Lets work together to improve startup speed

Topics: Business Logic Layer
Oct 21, 2011 at 8:39 PM

Overall, BlogEngine.net is pretty speedy due to an excellent architecture and a "keep it simple" approach.  When warmed up, most pages are served sub second.  But as a developer, the one area that bugs me regularly is the time it takes to serve the first page after a recompile.  This is routinely 6 secs on my dev box which a quad core I7 running at 2.8 Ghz. 

I invested a few days in performance tuning awhile back that resulted in shaving off several seconds.  But 6 seconds still bugs the heck out of me.  Honestly, I'd like to see it at 2 seconds tops.  BlogEngine.Net is a fairly large codebase and I sense that different developers have deep knowledge of specific areas.  It would proably be pretty hard for any one developer to get a cold load time down to 2 seconds but if we all collective make that a goal, I'm guessing we can do it.

What do you say? 

-Ron

Oct 31, 2011 at 7:40 PM

Rclabo:  I agree with you its really slow on loading.  Would like to have BE have improve startup speed when starting it up.

 

Have a great day,

Brian Davis


Java Blog

Oct 31, 2011 at 7:44 PM

The problem is that the great  runtime performance is achieved via a heavy "caching" scheme and eager loading.  Upon startup all posts and their metadata are loaded into a singleton object (not really caching).  Each posts results in 4 or 5 calls to the database.  I prefer a lazy loading pattern, but since so much relies on the all the blogs being loaded (list pages, related post, and so much of the admin), it would be difficult to just swap this out

Oct 31, 2011 at 8:12 PM

jmkill,

I haven't ran any benchmarks on the system lately.  But I'm guessing you're onto something there.  Loading all the posts and pages off the bat may add up to a pretty big performance hit if there are many posts | pages. 

I recenly learned that all the posts are loaded into memory at least twice (once for Post.Posts  and once for the Search.cs catalog object) and have been struggling with this mentally.  I had hoped of using blogengine as a general purpose blogging and content management platform for our site.  But I wonder if we use it to manage 200 posts and a 1000 pages is that gonna work performance wise? 

The architecture decision of loading everything in memory early on makes alot of sense to me given BE's roots as a xml file based blog engine.  But now that is can be ran with a sql backend, there is the option of leveraging good indexes in the database for locating data on demand.  The challenge I see that a move towards using database indexes to locate data on demand may make it difficult to support xml file based storage.

As new features like multiple blogs & pages increase the use cases and data storage needs for the system I start to wonder if holding all this data in memory from the getgo makes as much sense today as it once did.  It seems like the "put it all in memory" approach stems from the need to support xml backed storage.  I wonder if it would ever be thinkable to drop that storage option?  This in part henges on what BlogEngine aspires to be.  

-Ron

Oct 31, 2011 at 8:37 PM

Ron,

I agree- the approach was a result of XML processing.  XML is great when it comes to processing a singular set of data, but when it comes to searching across those datasets, it fails.  That's where a more traditional DB based process excel.  There are some posts about this speed topic (I recenlty posted one as well).  Using XML as your backend actually results in poorer performance as the number of posts increase - I actually ran across a posts by one of the BE gurus that suggest using SQL when you expect a large number of posts. 

We are importing many blogs into BE.  Some have over 4000k posts.  On our production server using SQL Server,  that takes about 20 seconds.   The real pain is in dev mode where reloads are common.  My servers are remote, so it may take up to 10 minutes to get all that data and requests down.

I have been looking at reducing the load time. My first plan is to attempt to reduce the backend requests.  Currently, a list of Post IDs is retrieved and then each post has it's own method to populate itself.  That uses 5 SQL calls to get the Details, Tags, Categories, Comments, and EmailNotifications.  This is nice encapsulation and all, but extremely inefficient.
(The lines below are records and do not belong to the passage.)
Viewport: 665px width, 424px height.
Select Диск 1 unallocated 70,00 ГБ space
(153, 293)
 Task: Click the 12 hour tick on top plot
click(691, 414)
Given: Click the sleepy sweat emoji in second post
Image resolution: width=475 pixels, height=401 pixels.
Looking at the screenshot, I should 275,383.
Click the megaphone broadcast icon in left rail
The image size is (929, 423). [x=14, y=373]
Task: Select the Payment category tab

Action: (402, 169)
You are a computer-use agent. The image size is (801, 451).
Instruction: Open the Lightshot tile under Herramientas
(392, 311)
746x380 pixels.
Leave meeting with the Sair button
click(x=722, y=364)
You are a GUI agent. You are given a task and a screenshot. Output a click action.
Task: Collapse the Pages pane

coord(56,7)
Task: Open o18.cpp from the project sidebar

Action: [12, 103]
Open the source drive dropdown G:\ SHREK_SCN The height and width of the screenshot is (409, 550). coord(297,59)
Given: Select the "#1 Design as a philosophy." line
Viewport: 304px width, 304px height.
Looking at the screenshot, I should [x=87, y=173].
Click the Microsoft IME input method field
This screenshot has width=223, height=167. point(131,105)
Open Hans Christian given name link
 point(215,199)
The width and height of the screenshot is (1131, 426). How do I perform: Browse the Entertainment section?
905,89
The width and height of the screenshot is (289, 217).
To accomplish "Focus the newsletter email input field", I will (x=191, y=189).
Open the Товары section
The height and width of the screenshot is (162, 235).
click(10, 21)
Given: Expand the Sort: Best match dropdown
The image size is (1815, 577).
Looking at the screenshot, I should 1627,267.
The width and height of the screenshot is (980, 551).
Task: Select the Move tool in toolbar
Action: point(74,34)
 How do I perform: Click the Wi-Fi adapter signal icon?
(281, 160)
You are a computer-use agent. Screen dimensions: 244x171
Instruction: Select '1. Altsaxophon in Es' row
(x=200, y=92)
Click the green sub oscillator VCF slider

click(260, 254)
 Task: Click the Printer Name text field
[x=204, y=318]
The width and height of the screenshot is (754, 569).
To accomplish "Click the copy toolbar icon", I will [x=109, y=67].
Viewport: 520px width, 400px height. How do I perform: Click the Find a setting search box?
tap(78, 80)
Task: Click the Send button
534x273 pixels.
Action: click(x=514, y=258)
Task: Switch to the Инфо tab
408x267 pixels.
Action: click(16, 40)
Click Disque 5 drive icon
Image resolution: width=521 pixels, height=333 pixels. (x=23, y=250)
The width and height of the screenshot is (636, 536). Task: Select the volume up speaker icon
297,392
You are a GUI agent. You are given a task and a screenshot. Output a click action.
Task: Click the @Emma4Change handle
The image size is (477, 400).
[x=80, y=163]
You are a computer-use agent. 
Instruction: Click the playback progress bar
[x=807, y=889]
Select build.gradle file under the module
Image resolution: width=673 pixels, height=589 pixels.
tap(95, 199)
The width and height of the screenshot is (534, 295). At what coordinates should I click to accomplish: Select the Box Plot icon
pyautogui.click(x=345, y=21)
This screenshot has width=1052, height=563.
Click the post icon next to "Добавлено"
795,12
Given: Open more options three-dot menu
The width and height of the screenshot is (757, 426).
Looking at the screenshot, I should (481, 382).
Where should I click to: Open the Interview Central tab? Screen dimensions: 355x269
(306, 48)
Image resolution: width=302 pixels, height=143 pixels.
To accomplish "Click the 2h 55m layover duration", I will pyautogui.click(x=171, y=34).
I'd rather just have the driver factory process that returns a list of IDs in FillPosts to return the entire BE_Post table and have a Post constructor that deals with it. That alone would reduce the calls to the db by 20%.  After that, once call that returns 4 recordsets would decrease the DB processing further.  The number of db calls would be (#posts + 1) instead of (#posts*5)+1). 

My 2nd point of attach would be to have the metadata within a post lazy load since it's likely that if you have a 2000 post blog, 98% of the data you are populating will never be used anyways.  MOst of what the searching needs can will be retrieved in the initial main load itself.

My final scheme would be an attempt to streamline the sql itself.  I think it should be possible to get back all the main detail, delimitted list of tags, list of categories, and number of posts in 1 statement.  This would basically load all we need

 

 

 

Oct 31, 2011 at 9:14 PM

"The real pain is in dev mode where reloads are common.  My servers are remote, so it may take up to 10 minutes to get all that data and requests down."  - Wow!  I can't imagine.  When I'm doing development, I want the code, compile, test cycle to be as short as possible.  That means the system load time should be under a couple seconds in my book.  I can't imagine waiting even 30 seconds every time I want to test a code change, let along waiting minutes.  Ouch!

"The number of db calls would be (#posts + 1) instead of (#posts*5)+1). "  Now that's some new math I LIKE!  I _love_ the idea of this change.  This is a step towards realizing that there is a real database under the hood in some cases.

Oct 31, 2011 at 9:31 PM

Brian,

Thanks for your nod on this one.  It's the kind of simi-audacious effort that will require lots of developer support and discussion.  Radically improving the startup time may entail rethinking how and why we code certain things the way we do. 

I think the current design approach was genius given the original design goals (easy to deploy, simple xml file backend).  And it's turned out to support some fairly large blogs.  But now we are seeing use cases that may required some new approaches.  In it's original conception, blogengine didn't have the power of a database under it.  Today in many cases it does.  We need to collectively figure out how to tap that power for cases where blogengine is running against a sql database. 

-Ron